I looked at the glibc implementation and we do have a way out, which is that in dispatch_main() to write code that does this (be prepared to be ultimately grossed out):

void
dispatch_main(void)
{
#if HAVE_PTHREAD_MAIN_NP
    if (pthread_main_np()) {
#endif
        _dispatch_object_debug(&_dispatch_main_q, "%s", __func__);
        _dispatch_program_is_probably_callback_driven = true;
        _dispatch_ktrace0(ARIADNE_ENTER_DISPATCH_MAIN_CODE);
#ifdef __linux__
        pthread_key_t dispatch_main_key;
        pthread_key_create(&dispatch_main_key, _dispatch_sig_thread);
        pthread_setspecific(dispatch_main_key, &dispatch_main_key); // anything non NULL really
#endif
        pthread_exit(NULL);
        DISPATCH_INTERNAL_CRASH(errno, "pthread_exit() returned");
#if HAVE_PTHREAD_MAIN_NP
    }
    DISPATCH_CLIENT_CRASH(0, "dispatch_main() must be called on the main thread");
#endif
}

also in _dispatch_queue_cleanup2(), disable this code for linux:

#ifndef __linux__
    if (_dispatch_program_is_probably_callback_driven) {
        _dispatch_barrier_async_detached_f(_dispatch_get_root_queue(
                _DISPATCH_QOS_CLASS_DEFAULT, true), NULL, _dispatch_sig_thread);
        sleep(1); // workaround 6778970
    }
#endif

since we now have main() becoming the sigsuspend thread.

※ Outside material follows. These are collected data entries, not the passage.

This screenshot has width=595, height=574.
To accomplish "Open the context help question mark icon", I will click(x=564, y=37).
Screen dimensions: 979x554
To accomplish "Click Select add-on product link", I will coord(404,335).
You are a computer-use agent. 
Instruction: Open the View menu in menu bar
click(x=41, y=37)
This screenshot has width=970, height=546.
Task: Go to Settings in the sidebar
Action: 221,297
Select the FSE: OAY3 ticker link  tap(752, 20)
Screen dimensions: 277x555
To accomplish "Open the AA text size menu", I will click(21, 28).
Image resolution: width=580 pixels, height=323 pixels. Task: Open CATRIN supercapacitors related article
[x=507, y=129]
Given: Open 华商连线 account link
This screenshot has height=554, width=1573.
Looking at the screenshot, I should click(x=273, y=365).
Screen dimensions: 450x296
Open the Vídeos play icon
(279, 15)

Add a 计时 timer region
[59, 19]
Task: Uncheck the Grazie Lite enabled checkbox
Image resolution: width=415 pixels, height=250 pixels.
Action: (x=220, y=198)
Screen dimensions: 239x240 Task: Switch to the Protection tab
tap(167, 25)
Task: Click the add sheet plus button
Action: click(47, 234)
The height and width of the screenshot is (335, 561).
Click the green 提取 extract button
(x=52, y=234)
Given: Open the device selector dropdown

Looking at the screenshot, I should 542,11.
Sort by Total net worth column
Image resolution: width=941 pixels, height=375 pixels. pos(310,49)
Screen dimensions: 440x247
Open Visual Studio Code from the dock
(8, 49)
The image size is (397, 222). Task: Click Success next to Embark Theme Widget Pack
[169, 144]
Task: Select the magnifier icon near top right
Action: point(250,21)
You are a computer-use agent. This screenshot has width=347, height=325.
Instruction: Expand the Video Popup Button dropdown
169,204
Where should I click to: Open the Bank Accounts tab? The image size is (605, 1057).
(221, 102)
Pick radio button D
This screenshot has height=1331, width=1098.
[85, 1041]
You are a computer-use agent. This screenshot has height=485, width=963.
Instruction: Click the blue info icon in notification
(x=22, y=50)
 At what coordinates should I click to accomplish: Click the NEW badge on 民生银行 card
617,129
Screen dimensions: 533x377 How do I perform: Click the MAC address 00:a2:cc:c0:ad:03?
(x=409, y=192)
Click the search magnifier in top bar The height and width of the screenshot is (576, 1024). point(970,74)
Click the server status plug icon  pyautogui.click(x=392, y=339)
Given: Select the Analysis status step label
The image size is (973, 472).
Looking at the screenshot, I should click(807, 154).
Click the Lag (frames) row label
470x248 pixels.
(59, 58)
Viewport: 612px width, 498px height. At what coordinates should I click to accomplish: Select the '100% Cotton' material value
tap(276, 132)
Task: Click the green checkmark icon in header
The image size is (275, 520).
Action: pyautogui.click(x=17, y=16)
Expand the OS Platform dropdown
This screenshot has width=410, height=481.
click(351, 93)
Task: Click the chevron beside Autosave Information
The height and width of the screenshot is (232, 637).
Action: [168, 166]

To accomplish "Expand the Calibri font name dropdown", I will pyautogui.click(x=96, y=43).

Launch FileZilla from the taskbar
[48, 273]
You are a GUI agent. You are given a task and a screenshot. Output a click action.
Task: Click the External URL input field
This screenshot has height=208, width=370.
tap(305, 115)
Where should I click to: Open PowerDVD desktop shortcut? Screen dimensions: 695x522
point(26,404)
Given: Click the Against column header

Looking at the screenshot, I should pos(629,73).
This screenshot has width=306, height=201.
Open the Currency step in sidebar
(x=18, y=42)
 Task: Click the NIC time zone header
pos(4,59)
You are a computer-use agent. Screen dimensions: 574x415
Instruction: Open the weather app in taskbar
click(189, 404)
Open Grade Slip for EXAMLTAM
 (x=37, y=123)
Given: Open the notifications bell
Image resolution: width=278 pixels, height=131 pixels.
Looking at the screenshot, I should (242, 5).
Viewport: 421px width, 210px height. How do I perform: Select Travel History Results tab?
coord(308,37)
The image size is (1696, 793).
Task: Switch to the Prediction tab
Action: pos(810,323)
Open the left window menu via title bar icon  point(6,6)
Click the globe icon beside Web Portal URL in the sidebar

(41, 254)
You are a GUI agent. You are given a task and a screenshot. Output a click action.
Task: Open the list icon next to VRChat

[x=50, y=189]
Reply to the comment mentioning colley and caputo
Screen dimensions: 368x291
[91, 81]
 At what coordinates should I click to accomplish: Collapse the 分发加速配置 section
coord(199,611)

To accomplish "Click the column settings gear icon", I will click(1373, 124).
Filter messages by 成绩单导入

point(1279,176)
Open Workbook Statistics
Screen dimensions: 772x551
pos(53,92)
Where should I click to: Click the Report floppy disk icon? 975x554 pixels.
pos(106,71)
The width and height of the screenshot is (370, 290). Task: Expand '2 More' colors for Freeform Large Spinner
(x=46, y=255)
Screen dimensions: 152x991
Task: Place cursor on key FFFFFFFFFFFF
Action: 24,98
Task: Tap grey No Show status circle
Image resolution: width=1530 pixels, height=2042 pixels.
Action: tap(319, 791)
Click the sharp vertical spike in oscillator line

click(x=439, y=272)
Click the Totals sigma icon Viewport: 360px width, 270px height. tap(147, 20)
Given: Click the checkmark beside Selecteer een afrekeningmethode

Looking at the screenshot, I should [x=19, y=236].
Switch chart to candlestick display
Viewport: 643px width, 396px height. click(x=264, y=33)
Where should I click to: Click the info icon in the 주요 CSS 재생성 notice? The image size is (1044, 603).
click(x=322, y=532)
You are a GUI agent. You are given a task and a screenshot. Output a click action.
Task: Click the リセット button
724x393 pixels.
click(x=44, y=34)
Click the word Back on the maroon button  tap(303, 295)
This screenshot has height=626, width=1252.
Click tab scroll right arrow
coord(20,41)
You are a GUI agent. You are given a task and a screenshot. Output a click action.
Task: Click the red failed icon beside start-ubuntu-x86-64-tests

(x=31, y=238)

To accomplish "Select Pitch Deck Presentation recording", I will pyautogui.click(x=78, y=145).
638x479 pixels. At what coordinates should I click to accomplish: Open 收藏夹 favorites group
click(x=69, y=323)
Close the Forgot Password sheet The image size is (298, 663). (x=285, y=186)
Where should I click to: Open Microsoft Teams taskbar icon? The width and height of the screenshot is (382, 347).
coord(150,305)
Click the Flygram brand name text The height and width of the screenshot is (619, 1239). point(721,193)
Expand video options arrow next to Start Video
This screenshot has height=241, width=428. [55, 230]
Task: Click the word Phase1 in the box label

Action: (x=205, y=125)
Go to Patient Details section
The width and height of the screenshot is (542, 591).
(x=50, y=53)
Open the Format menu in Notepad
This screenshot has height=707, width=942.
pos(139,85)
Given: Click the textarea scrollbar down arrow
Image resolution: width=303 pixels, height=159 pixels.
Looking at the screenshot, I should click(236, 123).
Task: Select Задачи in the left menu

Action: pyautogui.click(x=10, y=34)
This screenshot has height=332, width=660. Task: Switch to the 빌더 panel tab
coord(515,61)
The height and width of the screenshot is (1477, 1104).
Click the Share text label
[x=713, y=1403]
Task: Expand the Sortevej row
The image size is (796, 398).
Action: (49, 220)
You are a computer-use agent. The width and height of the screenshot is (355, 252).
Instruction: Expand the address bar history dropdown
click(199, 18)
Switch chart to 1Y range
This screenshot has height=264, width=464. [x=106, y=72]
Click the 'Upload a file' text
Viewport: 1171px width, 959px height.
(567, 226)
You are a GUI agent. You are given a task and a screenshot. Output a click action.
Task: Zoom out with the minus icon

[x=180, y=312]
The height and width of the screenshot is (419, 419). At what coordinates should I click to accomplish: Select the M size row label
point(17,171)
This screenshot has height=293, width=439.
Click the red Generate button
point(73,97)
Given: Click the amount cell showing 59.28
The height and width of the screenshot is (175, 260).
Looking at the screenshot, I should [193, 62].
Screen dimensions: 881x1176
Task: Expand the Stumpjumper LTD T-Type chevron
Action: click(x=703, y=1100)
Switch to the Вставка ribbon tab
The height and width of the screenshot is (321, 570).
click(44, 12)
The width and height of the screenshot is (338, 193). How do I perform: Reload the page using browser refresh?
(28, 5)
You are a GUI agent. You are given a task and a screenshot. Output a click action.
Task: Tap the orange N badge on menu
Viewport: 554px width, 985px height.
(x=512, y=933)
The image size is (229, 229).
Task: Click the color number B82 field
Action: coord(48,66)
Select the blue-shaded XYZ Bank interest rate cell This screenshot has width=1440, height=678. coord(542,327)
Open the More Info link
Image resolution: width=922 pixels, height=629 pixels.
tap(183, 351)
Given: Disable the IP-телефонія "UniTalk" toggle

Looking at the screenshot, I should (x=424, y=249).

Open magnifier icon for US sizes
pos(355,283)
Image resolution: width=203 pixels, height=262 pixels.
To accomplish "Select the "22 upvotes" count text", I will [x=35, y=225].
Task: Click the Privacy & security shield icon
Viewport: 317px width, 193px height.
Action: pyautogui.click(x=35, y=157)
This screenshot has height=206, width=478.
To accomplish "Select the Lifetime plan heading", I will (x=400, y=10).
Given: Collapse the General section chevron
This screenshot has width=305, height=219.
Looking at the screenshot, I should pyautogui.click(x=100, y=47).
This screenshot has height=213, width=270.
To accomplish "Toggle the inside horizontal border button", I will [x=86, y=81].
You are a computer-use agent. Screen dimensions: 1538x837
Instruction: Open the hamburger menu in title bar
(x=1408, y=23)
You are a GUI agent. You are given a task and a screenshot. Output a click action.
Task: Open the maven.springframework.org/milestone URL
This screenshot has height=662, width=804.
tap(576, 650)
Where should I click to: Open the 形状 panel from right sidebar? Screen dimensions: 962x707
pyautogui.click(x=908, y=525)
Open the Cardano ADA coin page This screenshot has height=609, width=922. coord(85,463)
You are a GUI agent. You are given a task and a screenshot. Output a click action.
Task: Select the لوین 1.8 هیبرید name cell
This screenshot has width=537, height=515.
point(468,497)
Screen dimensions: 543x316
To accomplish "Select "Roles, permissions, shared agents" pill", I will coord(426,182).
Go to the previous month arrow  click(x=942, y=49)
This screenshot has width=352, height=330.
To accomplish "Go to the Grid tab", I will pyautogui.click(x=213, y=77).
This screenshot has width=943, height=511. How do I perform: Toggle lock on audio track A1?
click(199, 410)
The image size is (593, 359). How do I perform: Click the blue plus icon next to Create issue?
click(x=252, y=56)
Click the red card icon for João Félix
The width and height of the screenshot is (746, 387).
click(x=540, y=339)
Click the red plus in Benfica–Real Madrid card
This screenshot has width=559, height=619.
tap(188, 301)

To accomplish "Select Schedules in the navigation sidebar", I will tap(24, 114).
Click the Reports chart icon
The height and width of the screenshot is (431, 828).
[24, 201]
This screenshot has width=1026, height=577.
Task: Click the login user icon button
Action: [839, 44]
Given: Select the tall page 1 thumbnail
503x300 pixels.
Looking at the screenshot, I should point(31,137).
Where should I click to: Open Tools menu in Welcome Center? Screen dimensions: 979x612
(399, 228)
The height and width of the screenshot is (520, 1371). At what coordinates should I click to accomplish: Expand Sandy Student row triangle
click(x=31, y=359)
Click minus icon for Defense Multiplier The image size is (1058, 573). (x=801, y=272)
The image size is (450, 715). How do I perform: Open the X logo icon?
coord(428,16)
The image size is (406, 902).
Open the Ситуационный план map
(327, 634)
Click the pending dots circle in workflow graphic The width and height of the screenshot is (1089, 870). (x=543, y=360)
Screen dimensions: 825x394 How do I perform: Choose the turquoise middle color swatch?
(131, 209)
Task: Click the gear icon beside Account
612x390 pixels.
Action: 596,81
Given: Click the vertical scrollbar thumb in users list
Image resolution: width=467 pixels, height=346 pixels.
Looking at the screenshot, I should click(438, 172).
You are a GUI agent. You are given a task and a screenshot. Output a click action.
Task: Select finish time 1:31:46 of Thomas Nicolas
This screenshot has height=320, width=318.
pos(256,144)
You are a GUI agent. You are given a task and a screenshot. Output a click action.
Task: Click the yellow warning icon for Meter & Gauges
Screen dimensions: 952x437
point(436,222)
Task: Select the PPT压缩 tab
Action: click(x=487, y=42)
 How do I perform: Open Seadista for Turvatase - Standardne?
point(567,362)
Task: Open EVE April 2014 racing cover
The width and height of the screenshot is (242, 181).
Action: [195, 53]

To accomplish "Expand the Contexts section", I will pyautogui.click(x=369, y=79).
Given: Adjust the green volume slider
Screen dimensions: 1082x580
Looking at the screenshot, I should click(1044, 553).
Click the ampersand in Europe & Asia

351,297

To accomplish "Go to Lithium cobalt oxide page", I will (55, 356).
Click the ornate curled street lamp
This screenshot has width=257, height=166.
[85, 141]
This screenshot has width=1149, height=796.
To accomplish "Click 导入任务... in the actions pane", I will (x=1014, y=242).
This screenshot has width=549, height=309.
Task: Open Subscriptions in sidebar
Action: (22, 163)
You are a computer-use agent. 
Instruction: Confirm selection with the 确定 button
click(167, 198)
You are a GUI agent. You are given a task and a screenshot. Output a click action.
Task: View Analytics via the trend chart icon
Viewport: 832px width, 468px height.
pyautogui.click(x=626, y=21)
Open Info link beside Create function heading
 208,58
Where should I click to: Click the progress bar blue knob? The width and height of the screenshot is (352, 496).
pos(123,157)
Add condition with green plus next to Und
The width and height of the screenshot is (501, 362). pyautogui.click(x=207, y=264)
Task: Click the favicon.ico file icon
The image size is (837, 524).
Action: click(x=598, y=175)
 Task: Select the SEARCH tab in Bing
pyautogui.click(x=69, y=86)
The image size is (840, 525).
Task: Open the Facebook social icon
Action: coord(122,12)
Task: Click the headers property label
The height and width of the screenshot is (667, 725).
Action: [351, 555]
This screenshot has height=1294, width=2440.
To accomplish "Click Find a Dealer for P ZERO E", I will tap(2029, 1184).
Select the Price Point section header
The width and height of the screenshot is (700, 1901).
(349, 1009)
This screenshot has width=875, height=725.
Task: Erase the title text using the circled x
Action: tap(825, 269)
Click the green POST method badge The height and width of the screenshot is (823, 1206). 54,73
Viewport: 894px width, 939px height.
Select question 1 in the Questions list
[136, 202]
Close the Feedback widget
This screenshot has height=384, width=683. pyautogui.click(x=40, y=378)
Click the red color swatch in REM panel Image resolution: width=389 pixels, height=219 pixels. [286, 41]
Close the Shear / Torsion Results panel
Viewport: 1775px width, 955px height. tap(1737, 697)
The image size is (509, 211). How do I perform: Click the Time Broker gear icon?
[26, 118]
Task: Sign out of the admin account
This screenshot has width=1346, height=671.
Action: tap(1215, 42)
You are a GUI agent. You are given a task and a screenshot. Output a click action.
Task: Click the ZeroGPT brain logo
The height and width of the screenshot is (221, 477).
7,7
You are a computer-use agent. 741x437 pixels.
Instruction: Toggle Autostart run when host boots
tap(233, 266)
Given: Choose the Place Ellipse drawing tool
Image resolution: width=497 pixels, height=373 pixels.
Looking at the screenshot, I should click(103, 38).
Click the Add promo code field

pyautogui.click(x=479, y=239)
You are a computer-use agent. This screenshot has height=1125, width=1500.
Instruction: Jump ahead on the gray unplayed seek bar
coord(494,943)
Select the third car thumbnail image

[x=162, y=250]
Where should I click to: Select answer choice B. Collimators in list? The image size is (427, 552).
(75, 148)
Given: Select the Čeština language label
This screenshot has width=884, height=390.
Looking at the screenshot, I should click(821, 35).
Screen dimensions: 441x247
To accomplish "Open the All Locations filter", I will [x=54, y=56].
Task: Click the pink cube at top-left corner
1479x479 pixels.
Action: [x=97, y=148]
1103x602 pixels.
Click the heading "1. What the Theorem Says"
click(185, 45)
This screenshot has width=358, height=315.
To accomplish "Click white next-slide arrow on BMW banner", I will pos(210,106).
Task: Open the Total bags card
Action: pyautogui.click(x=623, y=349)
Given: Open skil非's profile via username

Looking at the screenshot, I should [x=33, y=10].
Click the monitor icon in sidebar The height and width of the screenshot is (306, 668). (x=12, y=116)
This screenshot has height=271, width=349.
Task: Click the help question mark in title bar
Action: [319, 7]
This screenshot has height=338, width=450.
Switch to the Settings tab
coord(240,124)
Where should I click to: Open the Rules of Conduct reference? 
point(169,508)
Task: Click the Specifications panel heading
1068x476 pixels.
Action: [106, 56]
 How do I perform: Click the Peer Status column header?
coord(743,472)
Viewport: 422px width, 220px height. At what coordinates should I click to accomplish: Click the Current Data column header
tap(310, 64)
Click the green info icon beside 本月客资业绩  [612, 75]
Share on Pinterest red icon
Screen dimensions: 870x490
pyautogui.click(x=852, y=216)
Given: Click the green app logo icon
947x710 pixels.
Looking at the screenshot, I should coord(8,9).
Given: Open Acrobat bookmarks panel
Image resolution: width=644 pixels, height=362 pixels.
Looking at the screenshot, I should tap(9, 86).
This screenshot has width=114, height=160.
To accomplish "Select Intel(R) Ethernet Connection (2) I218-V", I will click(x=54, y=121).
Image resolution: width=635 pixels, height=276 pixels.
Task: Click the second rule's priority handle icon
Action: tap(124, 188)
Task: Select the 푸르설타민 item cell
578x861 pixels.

my code works because glibc calls the TSD destructors in order of creation, so since we create that one last, it will be the last destructor called. It is highly non portable, but we're trying to work around a linux bug to boot. That way all TSD and thread_atexit() (C++ thread_locals) will be called properly.

Again it is a HUGE kludge, but I think it's more robust (to any code) than your patch, albeit brittle to any glibc change in how TSD and __cxa_thread_atexit() work.

@MadCoder
Copy link
Contributor

MadCoder commented Jul 6, 2016

it may also be worth having a unit test on linux that does check that TSD destructors indeed are called in pthread_key_create() call order, because the day that changes, this hack no longer works. But that is the only way I can think of looking at pthread_create

@MadCoder
Copy link
Contributor

MadCoder commented Jul 6, 2016

FWIW a very simple sample program shows that the backtraces are exactly what you'd expect with that trick, it seems to work fine:

(lldb) thread list
Process 3657 stopped
* thread #1: tid = 3657, 0x00007fb3e8a823e2 libc.so.6`sigsuspend + 82, name = 'a', stop reason = trace
  thread #2: tid = 3658, 0x00007fb3e8e0724d libpthread.so.0, name = 'a'
(lldb) bt all
* thread #1: tid = 3657, 0x00007fb3e8a823e2 libc.so.6`sigsuspend + 82, name = 'a', stop reason = trace
  * frame #0: 0x00007fb3e8a823e2 libc.so.6`sigsuspend + 82
    frame #1: 0x00007fb3e8dffe62 libpthread.so.0`__nptl_deallocate_tsd + 146
    frame #2: 0x00007fb3e8a6eb69 libc.so.6`__libc_start_main + 281
    frame #3: 0x00000000004007c9 a

  thread #2: tid = 3658, 0x00007fb3e8e0724d libpthread.so.0, name = 'a'
    frame #0: 0x00007fb3e8e0724d libpthread.so.0
    frame #1: 0x00007fb3e8e000a4 libpthread.so.0`start_thread + 196
    frame #2: 0x00007fb3e8b3587d libc.so.6`clone + 109

@dgrove-oss dgrove-oss force-pushed the dispatch-main-zombie branch from 3208542 to aa824ab Compare July 6, 2016 17:22
@dgrove-oss
Copy link
Contributor Author

I wasn't fond of my patch either; yours is better. Still potentially fragile as you noted, but in a way that is much less likely to break in practice. Thanks!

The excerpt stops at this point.